We implemented a GA to select optimal individuals, i.e. subsets of genes whose expression levels predict survival rate. We generated the initial population of potential solutions by selecting 500 subsets of p genes (1 ≤ p ≤ 20) randomly among the 5410 filtered genes [53]. We applied PLS regression to each subset, which combined linearly the expression levels of the different genes of one subset to estimate the survival rate. We evaluated the quality of the different individuals using the squared Pearson correlation coefficient between the actual survival rates and the estimates [54]. We performed two-fold cross-validation (2-FCV) to prevent over-fitting; we randomly split the observations into two equal subsets d0 and d1. We applied the PLS model to d0 and assessed the quality of the model on d1, and vice versa. We calculated the squared Pearson correlation coefficient, 2-FCV R2, between the actual survival rates and the estimates obtained by the 2-FCV procedure. We ranked the 500 subsets according to the 2-FCV R2 values. We selected the best individuals by associating each individual with a selection probability that was proportional to its rank [55]. We altered the selected individuals through ‘mutation’ and ‘cross-over’. We mutated 90% of the individuals by randomly adding, removing or replacing a gene. We crossed-over 50% of the individuals by randomly splitting each of two potential solutions into two subsets of genes and exchanging one subset between them to obtain new individuals. We repeated this procedure for 200 generations and submitted the individuals selected in the final generation to extensive evaluation using 10 runs of 2-FCV. We used the average R2 obtained for each individual as the final criterion to quantify the quality of each final subset of genes.

To assess the relevance of the procedure, we applied the same GA to randomized datasets obtained by randomly permuting the survival rate of the different observations. Genes involved in egg survival are expected to appear often in the final subsets. The distribution of the selection frequency of each gene in the randomized datasets was computed. Genes with selection frequency in the actual data higher than the 95th or 99th percentile of the selection frequencies in the randomized data were considered as relevant.
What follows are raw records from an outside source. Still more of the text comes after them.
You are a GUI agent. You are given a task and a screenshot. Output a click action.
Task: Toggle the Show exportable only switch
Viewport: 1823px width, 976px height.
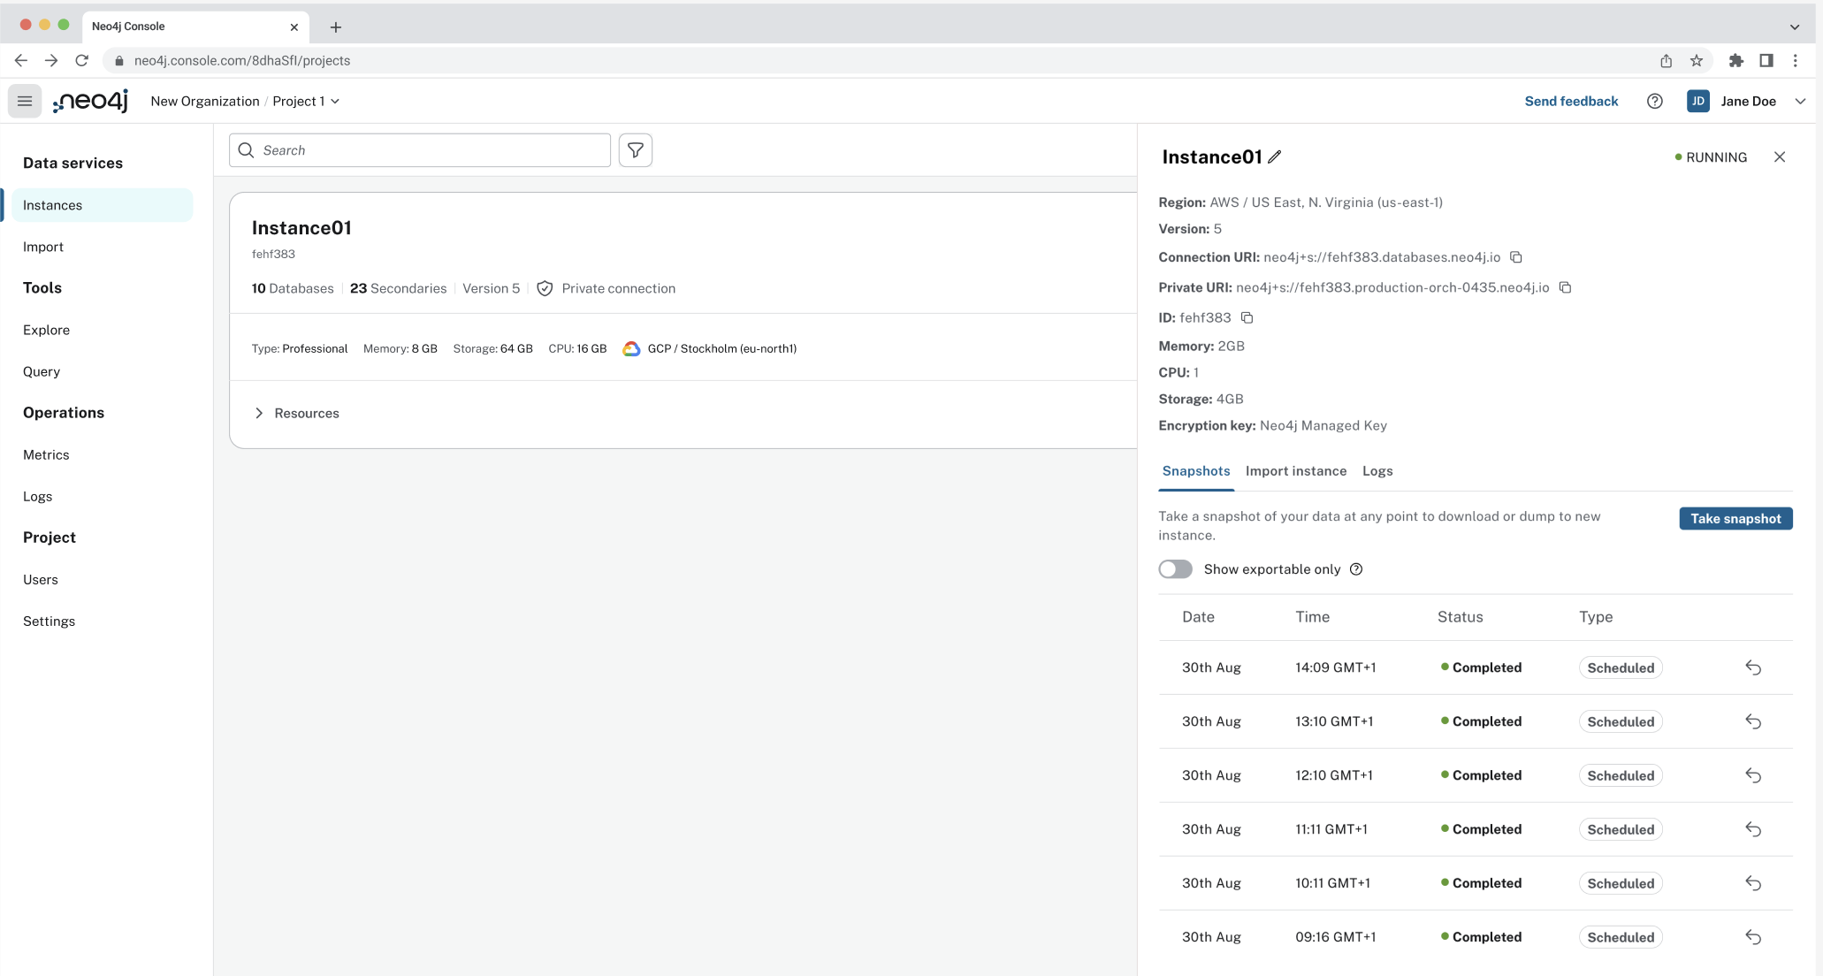pyautogui.click(x=1176, y=568)
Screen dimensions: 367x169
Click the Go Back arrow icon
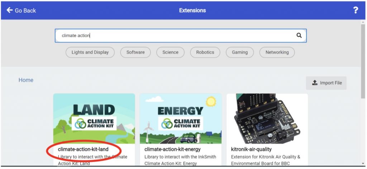(10, 10)
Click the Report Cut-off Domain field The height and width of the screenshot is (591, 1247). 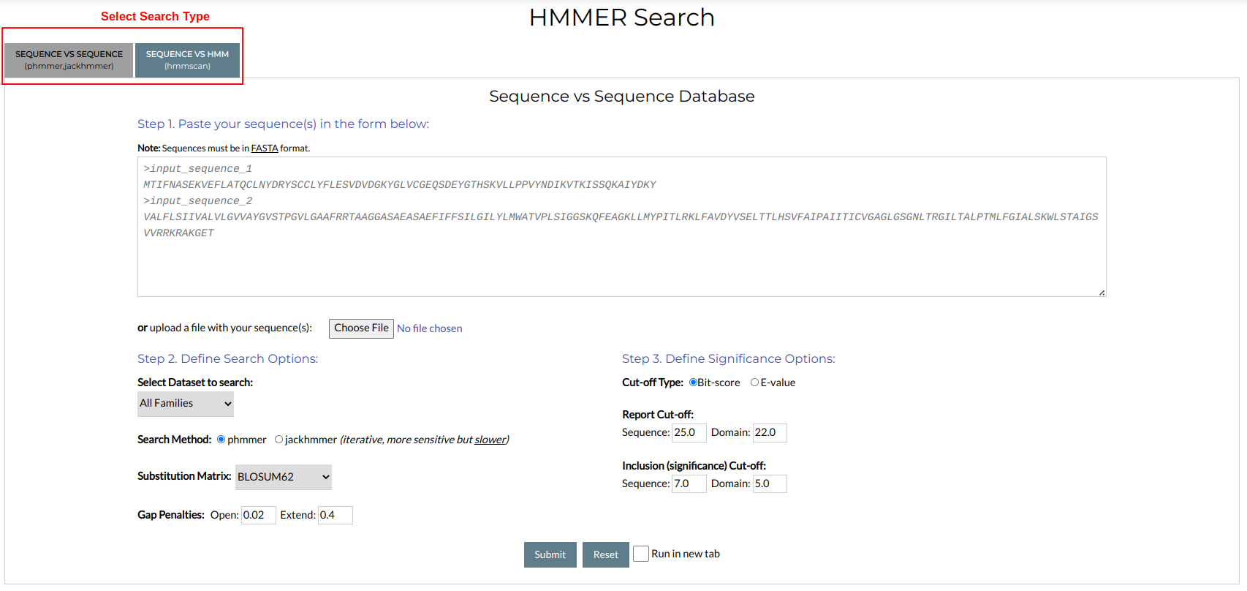click(770, 433)
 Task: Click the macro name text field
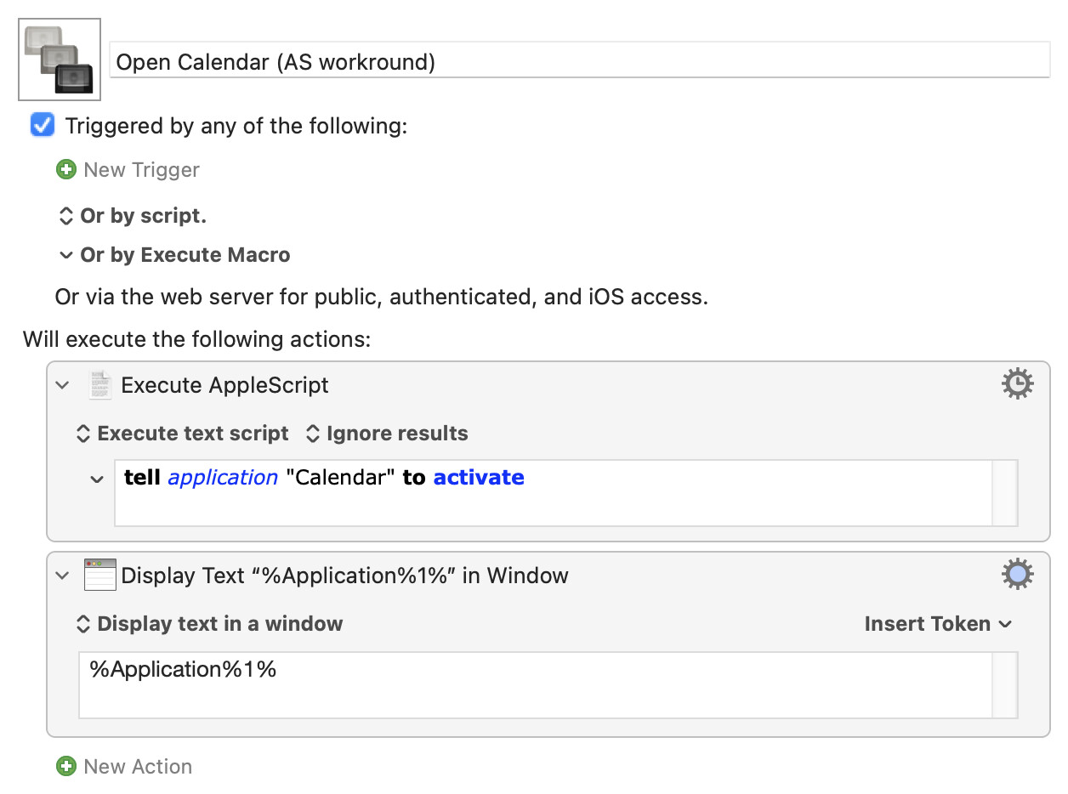click(580, 62)
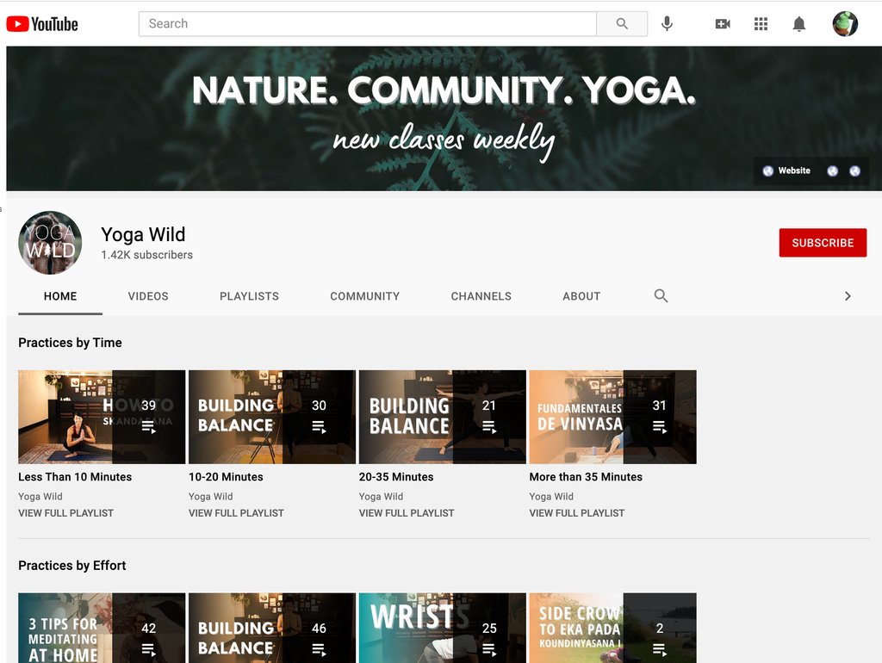Screen dimensions: 882x663
Task: Open the notifications bell
Action: 799,24
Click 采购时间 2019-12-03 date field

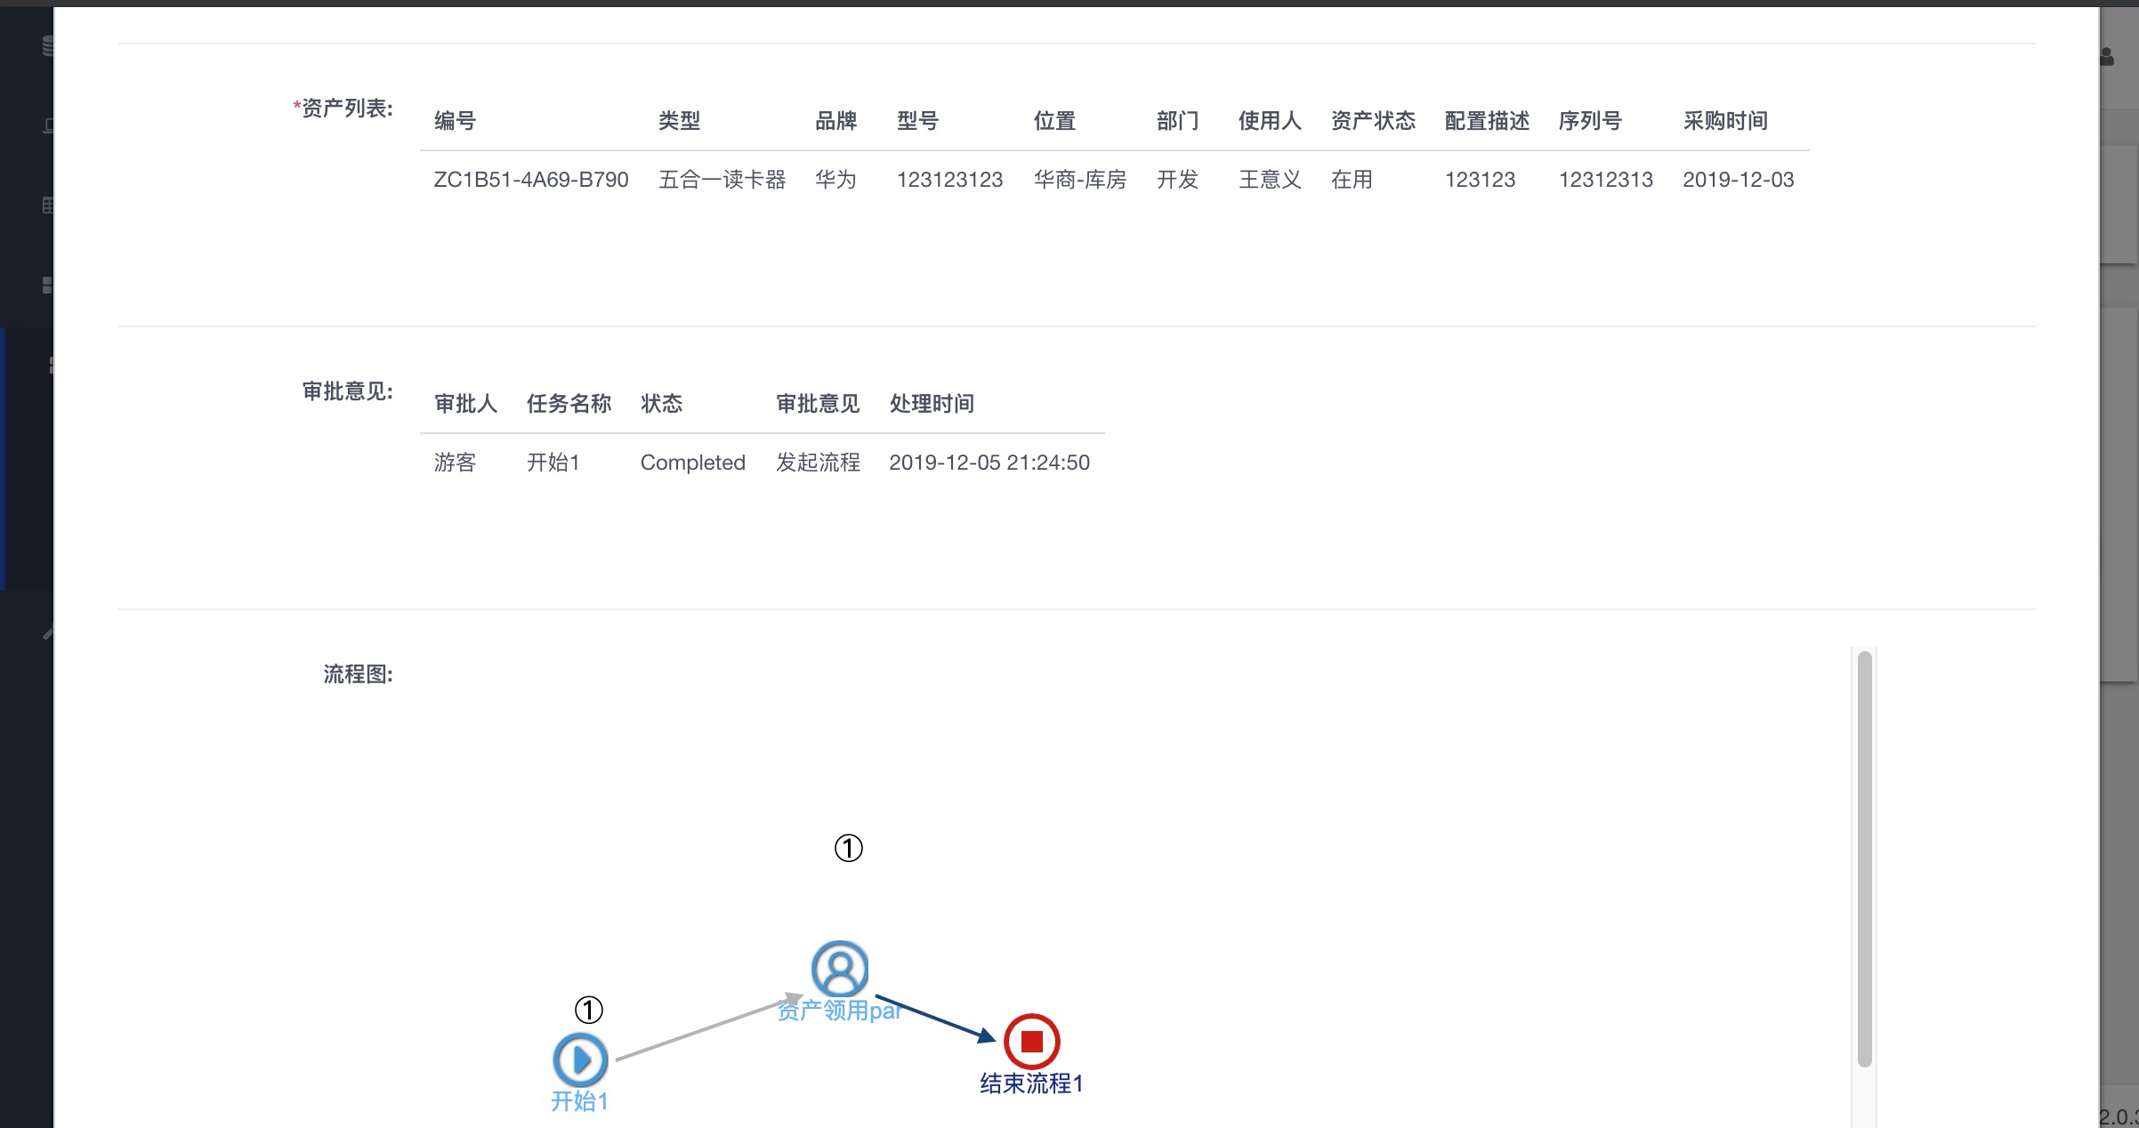point(1741,181)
The distributions of the average 2-FCV R2 of the final individuals obtained on the actual and randomized data were also compared. The relationship between gene expression and survival rate was considered significant when the actual R2 values were significantly higher than the R2 values of the randomized dataset. To compare their distributions, a Mann-Whitney test was used.